Yubico Forum

I got this question via e-mail, and I think others may have thought about this issue before and would be helped by having this answered in public, so here goes the question:



My answer is:

he HMAC key is shared only between the server and you, and is not tied to a specific yubikey.

We do use yubikey for authentication during HMAC key generation to reduce the number of "bogus" keys in the database. People without an yubikey aren't likely to need the validation service interface right now anyway.

It doesn't matter if the yubikey used for authentication of the HMAC-key generation stops working or is lost, it will not affect the security of the HMAC key (assuming the HMAC key is handled properly).

I hope this answers your question.

/Simon

I think I misunderstand the question here. The outbound HMAC authenticates that the Yubico servers were actually getting a message from a valid user, and that the message was not tampered with in transit. Conversely, the return HMAC verifies the answering server shares your 'secret' API key and is actually not being intercepted and modified in transit.

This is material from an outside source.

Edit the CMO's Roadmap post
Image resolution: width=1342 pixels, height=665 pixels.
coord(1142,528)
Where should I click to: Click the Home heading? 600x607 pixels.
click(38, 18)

Given this understanding, if you are using Yubico's public servers for production use, I would thing the hmac would be integral to validating the response is actually coming from them and not being intercepted or modified via a man in the middle attack. You would not want to share your HMAC key. You do want to use it in any code you write.

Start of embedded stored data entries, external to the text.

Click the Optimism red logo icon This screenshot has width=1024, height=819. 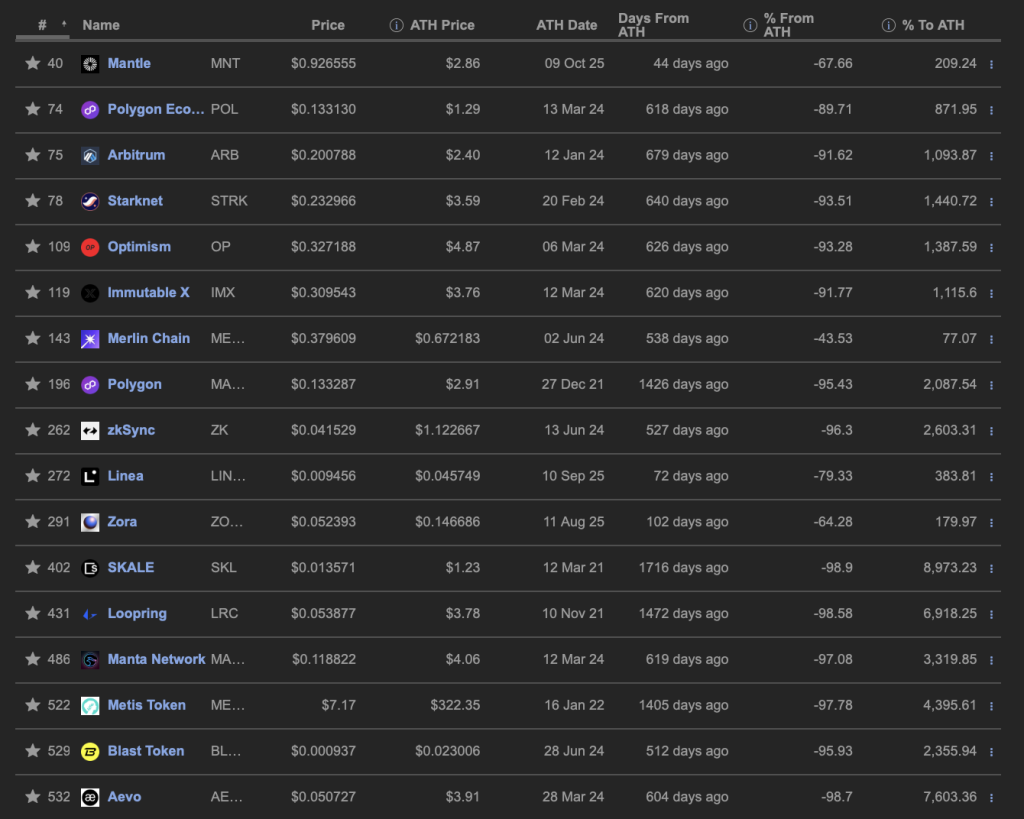coord(90,247)
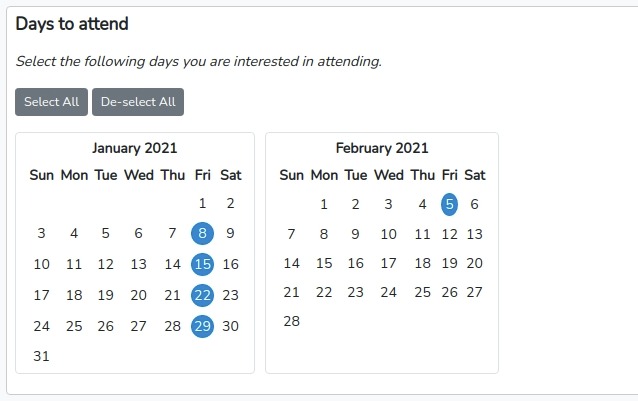Pick January 20 on the calendar
The width and height of the screenshot is (638, 401).
click(x=138, y=295)
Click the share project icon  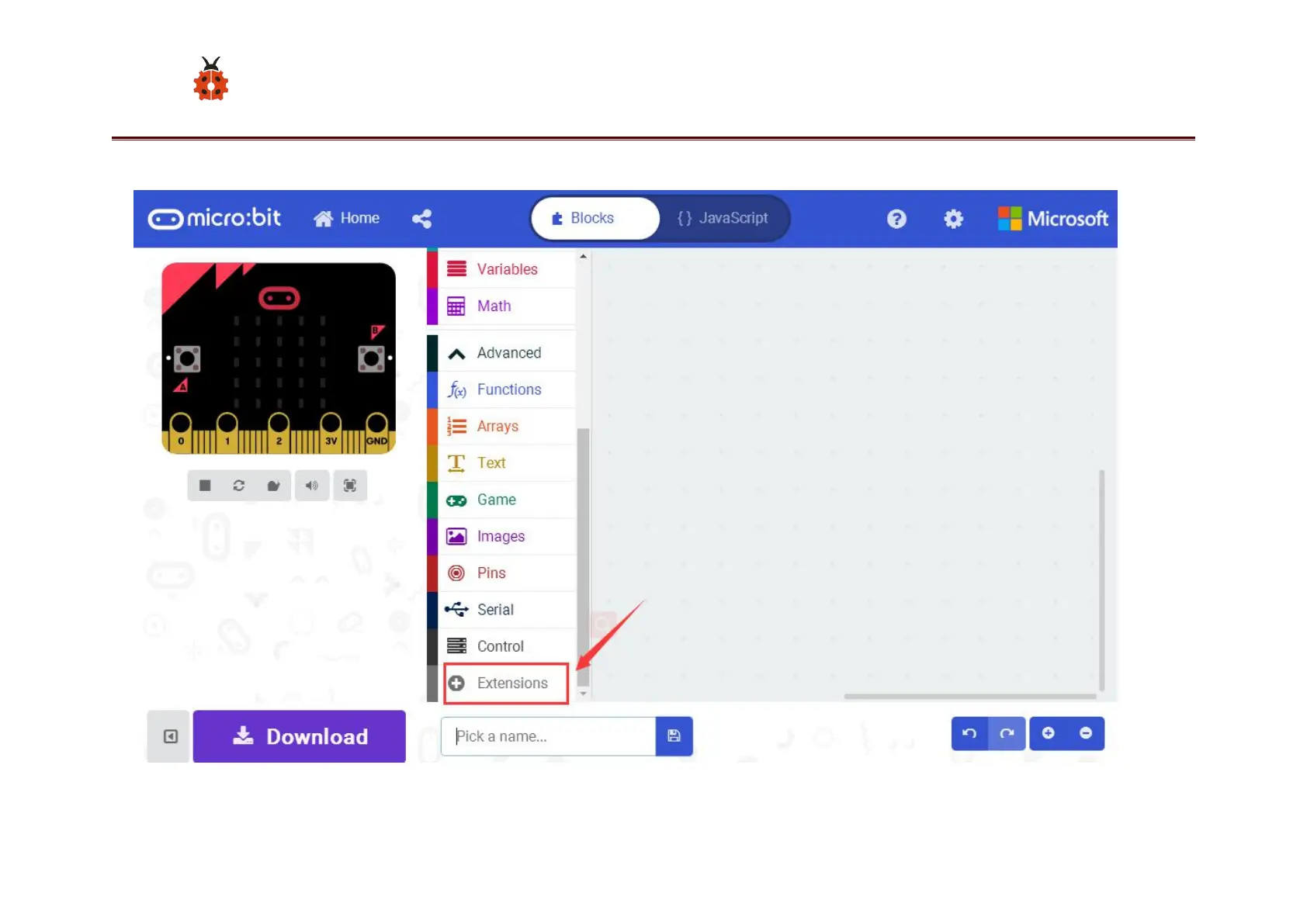[x=421, y=219]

Simon does say above that the HMAC key is unique per api ID and not tied to any specific key though if that was your actual question.

If I understand correctly, the HMAC is used to secure the query to and from the server. If so, why not just https (ssl) on the server side?

ssl via https only verifies the server (via the server certificate, and how do you manage that in an application reliably), but not the client.

Gorkab's understanding here is correct.

Arguable, we _could_ use https (and we do support https!) instead of this HMAC scheme. However, client-side HTTPS is rarely implemented well, so we needed a simpler solution. For most clients, using https and trusting our server certificate should be good enough -- you don't need to deal with the HMAC key then. However, none of our published clients utilize HTTPS and server certificate verification yet.

/Simon

I was wondering about that, thanks. There's something that irks me a bit. By checking the response's HMAC, you will only learn that the response was originated at the server. Without further client-side storage, you can not be sure, if the server's response is replayed by someone malicious. Am I missing something?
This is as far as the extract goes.